Cracher ou ne pas cracher ?

Hamlet avait son château et ses fantômes. Le Serial Quilleur, lui, a son crachoir et ses remords. La question existentielle reste la même : cracher ou ne pas cracher ?

Le camp des avaleurs

Soyons honnêtes. Recracher un grand cru après l'avoir porté aux lèvres, c'est un peu comme entrer dans une boulangerie, humer le croissant chaud, et le reposer sur l'étagère. Techniquement possible. Moralement douteux.

Alors on se convainc. On se dit que c'est un hommage au vigneron, à ses années de labeur, à ses vignes bichonnées comme des enfants. Avaler, c'est respecter. C'est remercier. C'est presque un acte civique.

Et puis franchement — qui veut être celui qui fait un bruit suspect dans un seau en inox au milieu d'une dégustation de grands crus ? Personne. On veut savourer, profiter, et tant pis si la cinquième cuvée rend l'atmosphère un peu plus... animée.

Le camp des cracheurs

Sauf que la réalité finit toujours par rattraper les idéalistes.

Parce que si vous avalez tout, votre palais devient aussi fiable qu'un GPS des années 2000 — il recalcule en permanence et vous emmène dans le fossé. Les saveurs se brouillent, chaque vin devient "excellent" (y compris celui qui sent le bouchon), et vous finissez par confondre un Chablis avec un rosé de supermarché.

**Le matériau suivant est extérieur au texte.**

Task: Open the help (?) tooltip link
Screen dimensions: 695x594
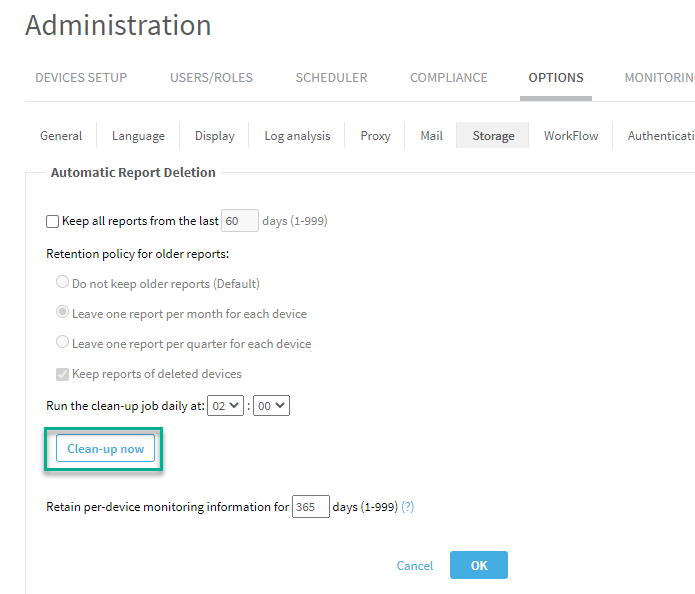Action: pyautogui.click(x=407, y=507)
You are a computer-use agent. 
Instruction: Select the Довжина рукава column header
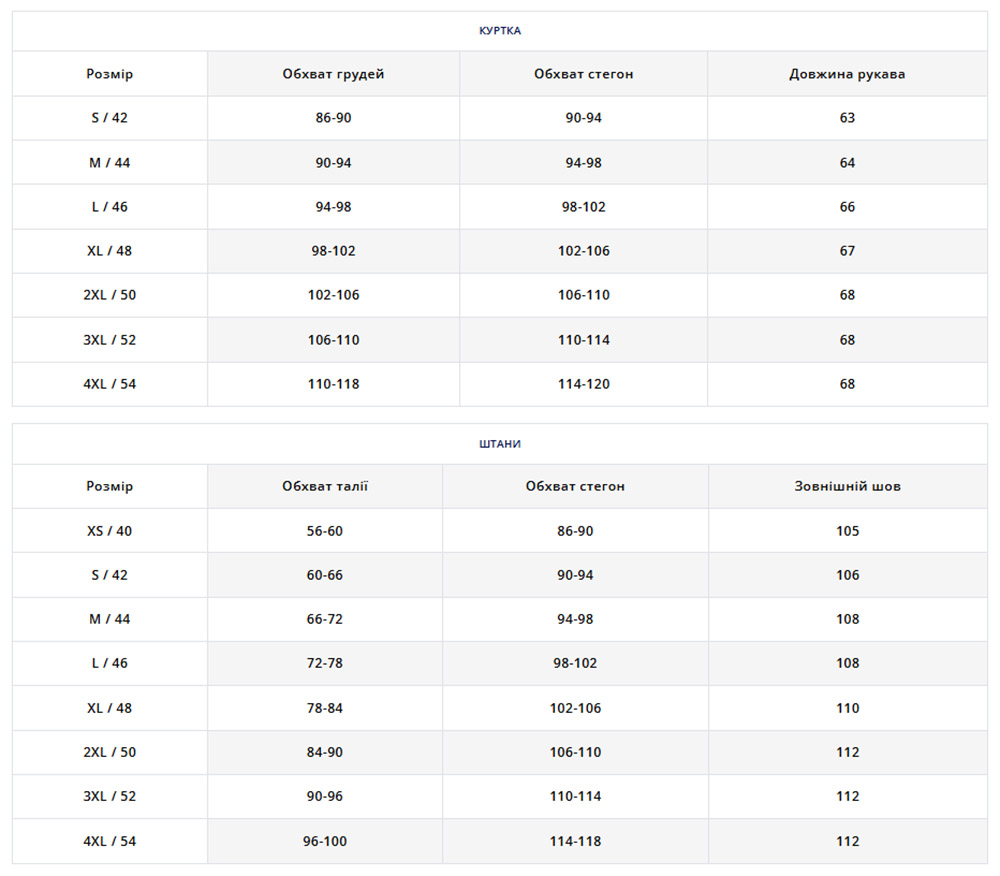(x=847, y=74)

Sans parler de l'endurance. Une dégustation de vingt vins qui se termine en récitation de poèmes au crachoir, ce n'est pas exactement l'image du dégustateur accompli.

Cracher, c'est la discipline. Le professionnalisme. La seule façon de tenir jusqu'au dernier verre sans finir à entonner La Bohème avec le vigneron à dix heures du matin.

Le dilemme devient philosophique

Cracher, c'est aussi renoncer. Renoncer au plaisir de laisser le vin glisser doucement, à cette chaleur qui accompagne chaque gorgée. C'est regarder un film génial et éteindre la télé avant le dénouement. Commander un soufflé au chocolat et n'en prendre qu'une cuillère.

Quel Serial Quilleur digne de ce nom peut vivre avec une telle frustration ?

La réponse (celle qu'on ne veut pas entendre)

L'équilibre, évidemment. Quelques gorgées pour le plaisir, quelques crachoirs pour la lucidité. La dégustation n'est pas un marathon de boisson — c'est une expérience sensorielle, une ode à la précision.

Même si, avouons-le, on a parfois très envie de mettre la précision en congé.

Alors la prochaine fois que le dilemme se pose, souvenez-vous : cracher avec style dans un crachoir en inox, c'est un talent. Et les talents, ça se respecte.

En vérité, il n'y a ni bonne ni mauvaise réponse. Chaque dégustation mérite les deux.